• **Work item**:
Copy out again, unchanged, the line that contains "Click the Name" and every line after it down to the last line of the data.

• **Dataset extract**:
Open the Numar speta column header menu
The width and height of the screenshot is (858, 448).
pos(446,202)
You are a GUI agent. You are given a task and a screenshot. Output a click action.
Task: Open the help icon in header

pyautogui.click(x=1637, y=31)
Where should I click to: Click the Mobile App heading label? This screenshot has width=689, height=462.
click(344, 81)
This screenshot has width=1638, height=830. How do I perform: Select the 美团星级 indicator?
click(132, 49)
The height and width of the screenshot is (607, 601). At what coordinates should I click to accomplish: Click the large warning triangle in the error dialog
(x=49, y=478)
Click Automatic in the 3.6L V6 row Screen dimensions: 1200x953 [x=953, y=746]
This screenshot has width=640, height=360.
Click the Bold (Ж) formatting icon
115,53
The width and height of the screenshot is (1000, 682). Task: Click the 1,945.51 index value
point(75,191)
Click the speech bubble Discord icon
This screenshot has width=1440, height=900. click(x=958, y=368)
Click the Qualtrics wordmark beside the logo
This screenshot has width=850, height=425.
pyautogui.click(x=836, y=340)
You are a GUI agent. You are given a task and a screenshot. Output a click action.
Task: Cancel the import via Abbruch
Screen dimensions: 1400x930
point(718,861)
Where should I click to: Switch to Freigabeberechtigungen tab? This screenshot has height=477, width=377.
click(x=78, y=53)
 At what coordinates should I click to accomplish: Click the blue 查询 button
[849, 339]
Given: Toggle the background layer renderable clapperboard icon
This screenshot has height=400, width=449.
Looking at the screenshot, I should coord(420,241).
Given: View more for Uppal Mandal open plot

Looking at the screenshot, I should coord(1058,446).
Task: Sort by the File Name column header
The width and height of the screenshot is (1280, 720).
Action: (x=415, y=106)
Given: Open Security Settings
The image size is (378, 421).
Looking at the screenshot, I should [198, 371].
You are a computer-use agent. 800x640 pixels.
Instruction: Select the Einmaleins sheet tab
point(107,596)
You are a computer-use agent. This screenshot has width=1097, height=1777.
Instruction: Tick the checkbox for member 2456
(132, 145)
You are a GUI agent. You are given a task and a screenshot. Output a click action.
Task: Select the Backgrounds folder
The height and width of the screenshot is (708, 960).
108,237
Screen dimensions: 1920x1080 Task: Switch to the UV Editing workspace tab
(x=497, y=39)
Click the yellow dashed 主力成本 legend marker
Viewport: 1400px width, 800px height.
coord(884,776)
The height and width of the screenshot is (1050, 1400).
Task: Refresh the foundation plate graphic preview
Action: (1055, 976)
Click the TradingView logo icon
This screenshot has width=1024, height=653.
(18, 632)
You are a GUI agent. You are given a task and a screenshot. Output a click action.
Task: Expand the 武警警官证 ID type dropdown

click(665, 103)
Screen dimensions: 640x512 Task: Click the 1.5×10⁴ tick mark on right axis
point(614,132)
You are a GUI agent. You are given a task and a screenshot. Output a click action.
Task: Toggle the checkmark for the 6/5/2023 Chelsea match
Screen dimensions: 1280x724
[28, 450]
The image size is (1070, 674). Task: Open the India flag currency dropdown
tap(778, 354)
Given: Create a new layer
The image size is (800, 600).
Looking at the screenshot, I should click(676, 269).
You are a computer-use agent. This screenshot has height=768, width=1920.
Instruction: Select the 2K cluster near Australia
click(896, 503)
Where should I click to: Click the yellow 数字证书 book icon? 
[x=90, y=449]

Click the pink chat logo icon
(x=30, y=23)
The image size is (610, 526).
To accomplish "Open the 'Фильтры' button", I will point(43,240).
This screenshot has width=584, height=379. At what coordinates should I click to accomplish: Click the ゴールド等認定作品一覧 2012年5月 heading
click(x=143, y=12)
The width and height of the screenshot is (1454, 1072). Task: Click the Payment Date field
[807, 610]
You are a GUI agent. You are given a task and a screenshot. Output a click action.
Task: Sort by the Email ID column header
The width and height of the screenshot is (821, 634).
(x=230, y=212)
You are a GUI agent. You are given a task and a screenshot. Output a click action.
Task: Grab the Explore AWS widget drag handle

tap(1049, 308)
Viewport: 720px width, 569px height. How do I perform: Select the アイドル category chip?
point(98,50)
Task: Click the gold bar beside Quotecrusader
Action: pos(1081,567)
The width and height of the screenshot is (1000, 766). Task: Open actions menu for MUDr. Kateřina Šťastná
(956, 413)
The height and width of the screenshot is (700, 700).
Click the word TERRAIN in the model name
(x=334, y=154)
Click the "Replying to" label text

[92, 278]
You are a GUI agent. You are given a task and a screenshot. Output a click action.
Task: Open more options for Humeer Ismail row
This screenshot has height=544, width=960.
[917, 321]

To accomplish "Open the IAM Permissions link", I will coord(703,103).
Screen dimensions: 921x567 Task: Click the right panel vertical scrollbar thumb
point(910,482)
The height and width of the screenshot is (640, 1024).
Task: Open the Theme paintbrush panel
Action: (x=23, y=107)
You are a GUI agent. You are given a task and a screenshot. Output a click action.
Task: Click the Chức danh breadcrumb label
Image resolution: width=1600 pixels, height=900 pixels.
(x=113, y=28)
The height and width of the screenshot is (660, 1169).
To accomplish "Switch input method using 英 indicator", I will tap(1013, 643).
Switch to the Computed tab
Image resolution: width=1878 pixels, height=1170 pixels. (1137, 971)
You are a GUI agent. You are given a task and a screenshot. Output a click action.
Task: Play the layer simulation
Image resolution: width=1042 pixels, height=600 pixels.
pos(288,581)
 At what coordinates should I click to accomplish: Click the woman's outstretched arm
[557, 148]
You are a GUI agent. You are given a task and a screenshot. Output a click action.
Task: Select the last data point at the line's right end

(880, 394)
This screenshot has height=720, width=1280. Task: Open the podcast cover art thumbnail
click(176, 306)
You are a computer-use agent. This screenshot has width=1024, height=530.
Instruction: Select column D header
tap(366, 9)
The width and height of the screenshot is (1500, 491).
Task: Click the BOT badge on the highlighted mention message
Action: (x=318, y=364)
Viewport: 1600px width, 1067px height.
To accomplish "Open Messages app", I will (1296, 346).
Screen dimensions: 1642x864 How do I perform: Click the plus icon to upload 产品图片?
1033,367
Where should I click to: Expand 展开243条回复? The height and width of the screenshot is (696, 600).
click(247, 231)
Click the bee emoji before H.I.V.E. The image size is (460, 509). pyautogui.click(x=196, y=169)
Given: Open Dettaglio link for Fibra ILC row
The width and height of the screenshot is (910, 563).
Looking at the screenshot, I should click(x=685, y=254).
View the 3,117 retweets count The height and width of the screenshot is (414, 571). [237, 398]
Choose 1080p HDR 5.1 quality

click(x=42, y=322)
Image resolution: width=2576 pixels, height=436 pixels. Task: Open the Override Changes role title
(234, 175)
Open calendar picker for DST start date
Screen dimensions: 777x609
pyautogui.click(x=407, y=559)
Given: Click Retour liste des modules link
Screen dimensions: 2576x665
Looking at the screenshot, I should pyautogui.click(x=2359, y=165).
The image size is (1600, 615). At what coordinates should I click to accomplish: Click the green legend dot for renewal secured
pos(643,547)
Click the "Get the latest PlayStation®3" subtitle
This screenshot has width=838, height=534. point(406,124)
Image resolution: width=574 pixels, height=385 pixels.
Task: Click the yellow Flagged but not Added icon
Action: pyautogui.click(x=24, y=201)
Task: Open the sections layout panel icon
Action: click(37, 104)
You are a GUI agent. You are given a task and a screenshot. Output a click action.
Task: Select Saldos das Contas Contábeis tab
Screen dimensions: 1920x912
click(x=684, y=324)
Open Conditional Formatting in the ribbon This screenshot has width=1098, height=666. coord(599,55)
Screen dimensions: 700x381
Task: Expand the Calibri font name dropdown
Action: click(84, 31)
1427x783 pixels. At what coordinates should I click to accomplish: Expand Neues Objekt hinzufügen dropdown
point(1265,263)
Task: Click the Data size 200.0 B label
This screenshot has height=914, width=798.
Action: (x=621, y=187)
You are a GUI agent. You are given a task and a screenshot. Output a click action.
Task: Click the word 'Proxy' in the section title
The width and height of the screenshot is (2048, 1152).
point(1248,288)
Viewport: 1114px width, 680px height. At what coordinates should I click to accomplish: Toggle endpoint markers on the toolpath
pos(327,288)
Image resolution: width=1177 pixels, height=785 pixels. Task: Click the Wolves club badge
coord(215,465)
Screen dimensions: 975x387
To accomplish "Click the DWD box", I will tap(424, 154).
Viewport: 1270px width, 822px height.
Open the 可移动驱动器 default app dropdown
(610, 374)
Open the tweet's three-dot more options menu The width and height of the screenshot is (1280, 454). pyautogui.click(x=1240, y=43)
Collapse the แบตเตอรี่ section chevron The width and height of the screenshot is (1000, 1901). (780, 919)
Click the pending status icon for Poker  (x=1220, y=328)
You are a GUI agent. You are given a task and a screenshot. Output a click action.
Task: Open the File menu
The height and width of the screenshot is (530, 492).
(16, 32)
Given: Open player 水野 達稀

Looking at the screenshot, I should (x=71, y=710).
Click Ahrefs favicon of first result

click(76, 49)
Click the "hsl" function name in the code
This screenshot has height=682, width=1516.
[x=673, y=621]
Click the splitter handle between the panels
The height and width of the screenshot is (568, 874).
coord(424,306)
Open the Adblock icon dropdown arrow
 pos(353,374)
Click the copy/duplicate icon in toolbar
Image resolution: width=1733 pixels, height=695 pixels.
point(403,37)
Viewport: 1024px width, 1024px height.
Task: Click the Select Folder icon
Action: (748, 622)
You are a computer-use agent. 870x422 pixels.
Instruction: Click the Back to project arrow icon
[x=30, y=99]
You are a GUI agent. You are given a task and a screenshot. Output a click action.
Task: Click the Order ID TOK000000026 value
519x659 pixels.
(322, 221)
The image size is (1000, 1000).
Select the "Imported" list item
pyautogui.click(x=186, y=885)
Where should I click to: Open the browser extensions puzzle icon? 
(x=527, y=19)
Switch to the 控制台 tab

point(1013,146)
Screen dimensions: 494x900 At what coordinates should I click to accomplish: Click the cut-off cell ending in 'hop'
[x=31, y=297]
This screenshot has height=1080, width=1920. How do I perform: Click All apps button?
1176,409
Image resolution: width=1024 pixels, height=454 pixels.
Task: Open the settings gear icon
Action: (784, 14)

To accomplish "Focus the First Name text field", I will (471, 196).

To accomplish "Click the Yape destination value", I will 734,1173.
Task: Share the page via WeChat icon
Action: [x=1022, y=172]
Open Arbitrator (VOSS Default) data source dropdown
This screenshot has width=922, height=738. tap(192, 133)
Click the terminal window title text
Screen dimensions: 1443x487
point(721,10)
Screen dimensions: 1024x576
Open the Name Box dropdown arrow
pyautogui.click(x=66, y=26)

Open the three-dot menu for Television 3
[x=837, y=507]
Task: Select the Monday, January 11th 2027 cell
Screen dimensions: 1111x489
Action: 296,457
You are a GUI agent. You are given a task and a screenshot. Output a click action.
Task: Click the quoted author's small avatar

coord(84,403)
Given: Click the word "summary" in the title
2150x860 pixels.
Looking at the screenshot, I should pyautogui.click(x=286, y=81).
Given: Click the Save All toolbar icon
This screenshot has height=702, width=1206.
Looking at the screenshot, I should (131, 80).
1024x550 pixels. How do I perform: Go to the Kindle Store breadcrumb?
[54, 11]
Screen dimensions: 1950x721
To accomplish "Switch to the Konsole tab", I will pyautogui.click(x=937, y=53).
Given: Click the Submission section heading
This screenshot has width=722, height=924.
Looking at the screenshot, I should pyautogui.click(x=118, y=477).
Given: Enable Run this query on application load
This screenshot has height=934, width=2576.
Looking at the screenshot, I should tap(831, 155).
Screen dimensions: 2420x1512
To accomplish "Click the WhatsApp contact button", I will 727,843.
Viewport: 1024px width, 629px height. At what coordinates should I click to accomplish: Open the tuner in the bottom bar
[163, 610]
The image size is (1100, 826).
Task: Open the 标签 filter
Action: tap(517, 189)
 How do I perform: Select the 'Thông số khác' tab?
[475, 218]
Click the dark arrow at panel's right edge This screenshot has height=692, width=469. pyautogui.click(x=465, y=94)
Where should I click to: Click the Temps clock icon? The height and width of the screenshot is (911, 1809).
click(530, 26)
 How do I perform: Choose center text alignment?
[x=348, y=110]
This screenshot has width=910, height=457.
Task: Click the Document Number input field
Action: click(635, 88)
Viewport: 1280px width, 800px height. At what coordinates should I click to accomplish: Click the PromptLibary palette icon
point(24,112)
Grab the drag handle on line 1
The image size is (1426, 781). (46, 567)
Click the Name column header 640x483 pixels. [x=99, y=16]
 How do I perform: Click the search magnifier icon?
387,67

• **Solution to this exercise**:
Click the Name column header 640x483 pixels. [x=99, y=16]
 How do I perform: Click the search magnifier icon?
387,67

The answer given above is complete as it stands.